DATASET CONTENT
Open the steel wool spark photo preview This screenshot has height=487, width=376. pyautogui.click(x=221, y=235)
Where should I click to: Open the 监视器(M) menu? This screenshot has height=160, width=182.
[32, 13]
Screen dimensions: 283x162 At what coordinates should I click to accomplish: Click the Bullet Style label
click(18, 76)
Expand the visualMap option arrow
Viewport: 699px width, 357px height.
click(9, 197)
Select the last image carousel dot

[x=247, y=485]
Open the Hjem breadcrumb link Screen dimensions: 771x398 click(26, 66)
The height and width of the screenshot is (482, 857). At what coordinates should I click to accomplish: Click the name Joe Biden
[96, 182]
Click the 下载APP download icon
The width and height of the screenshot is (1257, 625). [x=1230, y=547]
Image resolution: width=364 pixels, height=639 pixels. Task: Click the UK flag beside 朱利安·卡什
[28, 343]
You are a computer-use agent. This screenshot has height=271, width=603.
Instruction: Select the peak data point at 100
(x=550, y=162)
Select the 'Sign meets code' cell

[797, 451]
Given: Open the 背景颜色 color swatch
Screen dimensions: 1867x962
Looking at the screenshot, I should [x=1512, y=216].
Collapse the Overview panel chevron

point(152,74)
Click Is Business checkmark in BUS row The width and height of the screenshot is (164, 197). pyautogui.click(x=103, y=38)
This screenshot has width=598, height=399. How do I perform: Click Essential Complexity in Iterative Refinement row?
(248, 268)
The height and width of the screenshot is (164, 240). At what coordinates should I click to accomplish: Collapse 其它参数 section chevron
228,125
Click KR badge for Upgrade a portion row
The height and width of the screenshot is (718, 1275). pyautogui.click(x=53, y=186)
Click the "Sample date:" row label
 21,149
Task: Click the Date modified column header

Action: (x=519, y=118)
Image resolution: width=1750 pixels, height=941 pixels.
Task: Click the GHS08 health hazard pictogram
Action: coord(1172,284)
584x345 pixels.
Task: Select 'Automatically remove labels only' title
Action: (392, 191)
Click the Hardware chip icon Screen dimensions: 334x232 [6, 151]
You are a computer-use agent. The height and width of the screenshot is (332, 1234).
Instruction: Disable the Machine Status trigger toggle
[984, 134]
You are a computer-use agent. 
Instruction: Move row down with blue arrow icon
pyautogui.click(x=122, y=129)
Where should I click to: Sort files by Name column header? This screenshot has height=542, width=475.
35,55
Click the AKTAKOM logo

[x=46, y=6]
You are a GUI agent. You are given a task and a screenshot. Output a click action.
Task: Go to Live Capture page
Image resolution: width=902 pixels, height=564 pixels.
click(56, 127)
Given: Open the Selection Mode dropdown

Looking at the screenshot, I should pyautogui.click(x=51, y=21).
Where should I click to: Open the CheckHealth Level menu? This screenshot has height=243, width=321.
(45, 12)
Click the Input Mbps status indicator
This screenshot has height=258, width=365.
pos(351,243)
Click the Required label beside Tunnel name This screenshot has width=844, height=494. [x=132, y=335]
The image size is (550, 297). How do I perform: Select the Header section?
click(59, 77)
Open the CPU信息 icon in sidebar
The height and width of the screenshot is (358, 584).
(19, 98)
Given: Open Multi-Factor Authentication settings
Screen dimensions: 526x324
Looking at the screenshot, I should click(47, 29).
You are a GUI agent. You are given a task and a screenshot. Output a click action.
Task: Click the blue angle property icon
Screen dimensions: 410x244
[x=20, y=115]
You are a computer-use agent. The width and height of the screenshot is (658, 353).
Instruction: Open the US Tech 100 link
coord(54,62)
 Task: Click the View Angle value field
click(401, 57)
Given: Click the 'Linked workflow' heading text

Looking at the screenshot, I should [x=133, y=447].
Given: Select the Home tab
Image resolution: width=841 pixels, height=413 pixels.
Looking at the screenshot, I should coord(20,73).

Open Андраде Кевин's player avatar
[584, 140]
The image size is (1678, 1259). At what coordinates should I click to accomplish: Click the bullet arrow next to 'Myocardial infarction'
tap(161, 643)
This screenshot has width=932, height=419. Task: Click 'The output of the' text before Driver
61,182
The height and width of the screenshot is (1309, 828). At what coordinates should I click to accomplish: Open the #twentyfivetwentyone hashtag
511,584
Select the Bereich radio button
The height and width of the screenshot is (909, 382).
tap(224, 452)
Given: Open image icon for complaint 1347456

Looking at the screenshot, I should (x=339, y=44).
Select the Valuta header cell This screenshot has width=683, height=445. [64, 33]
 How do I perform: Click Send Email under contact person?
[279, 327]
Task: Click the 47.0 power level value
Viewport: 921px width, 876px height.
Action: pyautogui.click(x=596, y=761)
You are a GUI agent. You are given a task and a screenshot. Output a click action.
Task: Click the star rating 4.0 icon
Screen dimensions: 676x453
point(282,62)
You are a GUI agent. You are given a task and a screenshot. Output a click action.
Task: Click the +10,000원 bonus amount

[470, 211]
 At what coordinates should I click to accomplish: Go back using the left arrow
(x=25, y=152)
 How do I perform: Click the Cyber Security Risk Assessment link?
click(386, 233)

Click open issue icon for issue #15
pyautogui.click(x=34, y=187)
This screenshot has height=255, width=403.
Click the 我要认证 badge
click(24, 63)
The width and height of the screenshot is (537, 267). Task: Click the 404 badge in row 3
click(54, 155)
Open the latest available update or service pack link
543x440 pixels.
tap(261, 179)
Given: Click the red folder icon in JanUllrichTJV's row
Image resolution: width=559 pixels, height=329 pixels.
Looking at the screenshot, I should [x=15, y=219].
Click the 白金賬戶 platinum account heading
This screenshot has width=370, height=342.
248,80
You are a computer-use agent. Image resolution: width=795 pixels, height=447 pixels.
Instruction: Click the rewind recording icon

PROBLEM REQUIREMENTS
Please reproduce each entry above exactly as it reads.

ANSWER SECTION
Open the steel wool spark photo preview This screenshot has height=487, width=376. pyautogui.click(x=221, y=235)
Where should I click to: Open the 监视器(M) menu? This screenshot has height=160, width=182.
[32, 13]
Screen dimensions: 283x162 At what coordinates should I click to accomplish: Click the Bullet Style label
click(18, 76)
Expand the visualMap option arrow
Viewport: 699px width, 357px height.
click(9, 197)
Select the last image carousel dot

[x=247, y=485]
Open the Hjem breadcrumb link Screen dimensions: 771x398 click(26, 66)
The height and width of the screenshot is (482, 857). At what coordinates should I click to accomplish: Click the name Joe Biden
[96, 182]
Click the 下载APP download icon
The width and height of the screenshot is (1257, 625). [x=1230, y=547]
Image resolution: width=364 pixels, height=639 pixels. Task: Click the UK flag beside 朱利安·卡什
[28, 343]
You are a computer-use agent. This screenshot has height=271, width=603.
Instruction: Select the peak data point at 100
(x=550, y=162)
Select the 'Sign meets code' cell

[797, 451]
Given: Open the 背景颜色 color swatch
Screen dimensions: 1867x962
Looking at the screenshot, I should [x=1512, y=216].
Collapse the Overview panel chevron

point(152,74)
Click Is Business checkmark in BUS row The width and height of the screenshot is (164, 197). pyautogui.click(x=103, y=38)
This screenshot has width=598, height=399. How do I perform: Click Essential Complexity in Iterative Refinement row?
(248, 268)
The height and width of the screenshot is (164, 240). At what coordinates should I click to accomplish: Collapse 其它参数 section chevron
228,125
Click KR badge for Upgrade a portion row
The height and width of the screenshot is (718, 1275). pyautogui.click(x=53, y=186)
Click the "Sample date:" row label
 21,149
Task: Click the Date modified column header

Action: (x=519, y=118)
Image resolution: width=1750 pixels, height=941 pixels.
Task: Click the GHS08 health hazard pictogram
Action: coord(1172,284)
584x345 pixels.
Task: Select 'Automatically remove labels only' title
Action: (392, 191)
Click the Hardware chip icon Screen dimensions: 334x232 [6, 151]
You are a computer-use agent. The height and width of the screenshot is (332, 1234).
Instruction: Disable the Machine Status trigger toggle
[984, 134]
You are a computer-use agent. 
Instruction: Move row down with blue arrow icon
pyautogui.click(x=122, y=129)
Where should I click to: Sort files by Name column header? This screenshot has height=542, width=475.
35,55
Click the AKTAKOM logo

[x=46, y=6]
You are a GUI agent. You are given a task and a screenshot. Output a click action.
Task: Go to Live Capture page
Image resolution: width=902 pixels, height=564 pixels.
click(56, 127)
Given: Open the Selection Mode dropdown

Looking at the screenshot, I should pyautogui.click(x=51, y=21).
Where should I click to: Open the CheckHealth Level menu? This screenshot has height=243, width=321.
(45, 12)
Click the Input Mbps status indicator
This screenshot has height=258, width=365.
pos(351,243)
Click the Required label beside Tunnel name This screenshot has width=844, height=494. [x=132, y=335]
The image size is (550, 297). How do I perform: Select the Header section?
click(59, 77)
Open the CPU信息 icon in sidebar
The height and width of the screenshot is (358, 584).
(19, 98)
Given: Open Multi-Factor Authentication settings
Screen dimensions: 526x324
Looking at the screenshot, I should click(47, 29).
You are a GUI agent. You are given a task and a screenshot. Output a click action.
Task: Click the blue angle property icon
Screen dimensions: 410x244
[x=20, y=115]
You are a computer-use agent. The width and height of the screenshot is (658, 353).
Instruction: Open the US Tech 100 link
coord(54,62)
 Task: Click the View Angle value field
click(401, 57)
Given: Click the 'Linked workflow' heading text

Looking at the screenshot, I should [x=133, y=447].
Given: Select the Home tab
Image resolution: width=841 pixels, height=413 pixels.
Looking at the screenshot, I should coord(20,73).

Open Андраде Кевин's player avatar
[584, 140]
The image size is (1678, 1259). At what coordinates should I click to accomplish: Click the bullet arrow next to 'Myocardial infarction'
tap(161, 643)
This screenshot has width=932, height=419. Task: Click 'The output of the' text before Driver
61,182
The height and width of the screenshot is (1309, 828). At what coordinates should I click to accomplish: Open the #twentyfivetwentyone hashtag
511,584
Select the Bereich radio button
The height and width of the screenshot is (909, 382).
tap(224, 452)
Given: Open image icon for complaint 1347456

Looking at the screenshot, I should (x=339, y=44).
Select the Valuta header cell This screenshot has width=683, height=445. [64, 33]
 How do I perform: Click Send Email under contact person?
[279, 327]
Task: Click the 47.0 power level value
Viewport: 921px width, 876px height.
Action: pyautogui.click(x=596, y=761)
You are a GUI agent. You are given a task and a screenshot. Output a click action.
Task: Click the star rating 4.0 icon
Screen dimensions: 676x453
point(282,62)
You are a GUI agent. You are given a task and a screenshot. Output a click action.
Task: Click the +10,000원 bonus amount

[470, 211]
 At what coordinates should I click to accomplish: Go back using the left arrow
(x=25, y=152)
 How do I perform: Click the Cyber Security Risk Assessment link?
click(386, 233)

Click open issue icon for issue #15
pyautogui.click(x=34, y=187)
This screenshot has height=255, width=403.
Click the 我要认证 badge
click(24, 63)
The width and height of the screenshot is (537, 267). Task: Click the 404 badge in row 3
click(54, 155)
Open the latest available update or service pack link
543x440 pixels.
tap(261, 179)
Given: Click the red folder icon in JanUllrichTJV's row
Image resolution: width=559 pixels, height=329 pixels.
Looking at the screenshot, I should [x=15, y=219].
Click the 白金賬戶 platinum account heading
This screenshot has width=370, height=342.
248,80
You are a computer-use agent. Image resolution: width=795 pixels, height=447 pixels.
Instruction: Click the rewind recording icon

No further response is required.